# 取り組むこと:
1 - 降雪についての文章によると、-4から-10 ℃付近で湿度が低いとき、雪の結晶はどんな形になるか。
2 - 降雪についての文章で「雪が降るときは」で始まる段落を、主な事実を残して箇条書きにまとめよ。

# ページ抜粋:
信濃の国からこんにちは

三崎隆です。私たちは『学び合い』(二重括弧の学び合い)の考え方を大切にしています。

降雪

 雪が降るときは,どんな雪かを見つめてしまいます。ぼたぼた雪かさらさら雪かによって,除雪の度合いが違ってくるからです。前者はぼた雪と分類され,後者はこな雪に分類されているようです。結晶は気温と湿度に相関関係があり,0から-4 ℃付近では角板,-4から-10 ℃付近では湿度が低いと角柱になり,-12から-15 ℃付近の高湿度では樹枝状になることが知られています。
 長野市で見ることのできる降雪は,ダイヤモンド・ダストのように舞っているという表現がぴったりのほど,落下途中で上昇し,またゆるやかに落下しまた上昇することを繰り返して降雪してきます。舞っているうちは風情がありますが,ぼた雪のようにぼたぼた降雪してきたら,翌朝の除雪を覚悟しなければならない積雪が見込まれます。雪国での生活は,このぼた雪の印象が強く残ります。

# 収集データ:
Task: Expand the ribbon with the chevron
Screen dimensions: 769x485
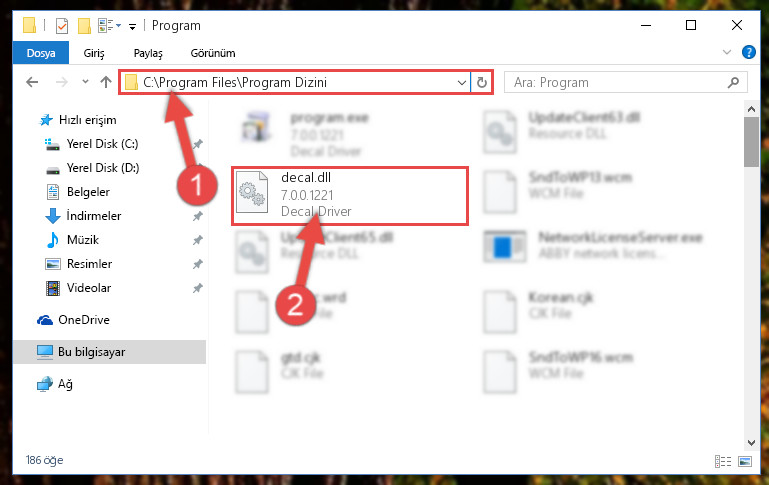Action: (x=727, y=52)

# 解答例:
1 - 角柱になる。

2 -
- ぼたぼた雪かさらさら雪かで除雪の度合いが違うので、降る雪の種類を見つめてしまう。
- ぼたぼた雪はぼた雪、さらさら雪はこな雪に分類されるようだ。
- 結晶の形は気温と湿度に相関関係がある。
- 0から-4 ℃付近では角板になる。
- -4から-10 ℃付近で湿度が低いと角柱になる。
- -12から-15 ℃付近で湿度が高いと樹枝状になる。